## Objectif 1
D'après le texte source, quelle pratique a presque entièrement disparu avec l'élargissement des horaires d'ouverture des boulangeries ?
## Objectif 2
Recopiez, s'il vous plaît, le passage du texte source qui commence par « Pain chaud à » et se termine par « de la journée. ».

## Texte source
Un courant durable entre dans les fournils

Publié le 22/03/2023 |

Comment faire pour continuer à exploiter une entreprise de boulangerie-pâtisserie malgré les hausses de prix permanentes, aussi bien sur les matières premières que l’énergie, et les difficultés de recrutement ? La violence du choc subi par les artisans a remis en question nombre d’habitudes et d’évidences : méthodes de production, gammes de produits, horaires et jours d’ouverture…autant de sujets qui semblaient parfois immuables et sont aujourd’hui passés au travers de l’exigeant crible de la rationalité économique et environnementale.

Pain chaud à toute heure, amplitudes horaires d’ouverture toujours plus larges (avec disparition quasi-intégrale de la « coupure »), gammes étoffées, vastes boutiques le modèle de la boulangerie-pâtisserie artisanale moderne cochait toutes les cases d’une activité énergivore, car utilisant des sources de chaud et de froid tout au long de la journée.

## Extrait de données
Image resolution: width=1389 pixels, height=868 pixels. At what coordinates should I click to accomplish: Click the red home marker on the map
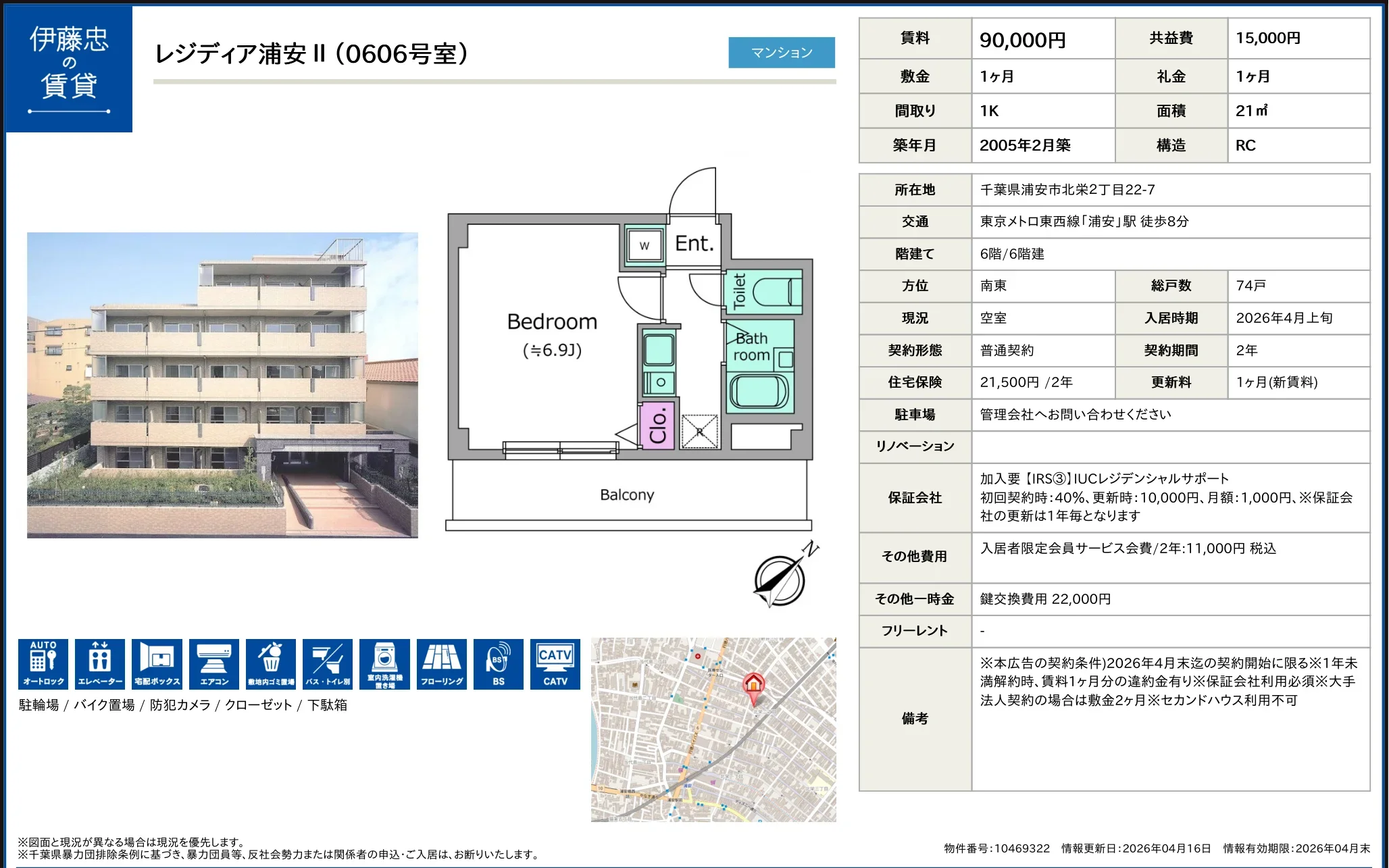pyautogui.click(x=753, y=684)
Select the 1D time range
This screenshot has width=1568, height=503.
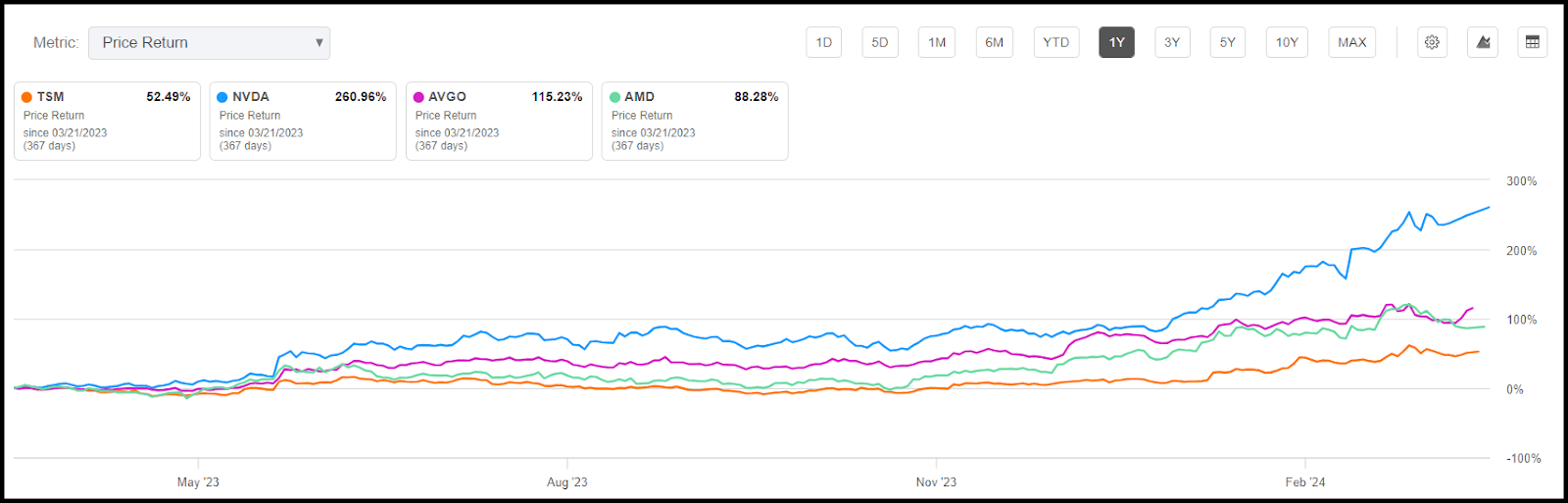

## Réponse à l'exercice 1
La « coupure » a presque entièrement disparu.

## Réponse à l'exercice 2
Pain chaud à toute heure, amplitudes horaires d’ouverture toujours plus larges (avec disparition quasi-intégrale de la « coupure »), gammes étoffées, vastes boutiques le modèle de la boulangerie-pâtisserie artisanale moderne cochait toutes les cases d’une activité énergivore, car utilisant des sources de chaud et de froid tout au long de la journée.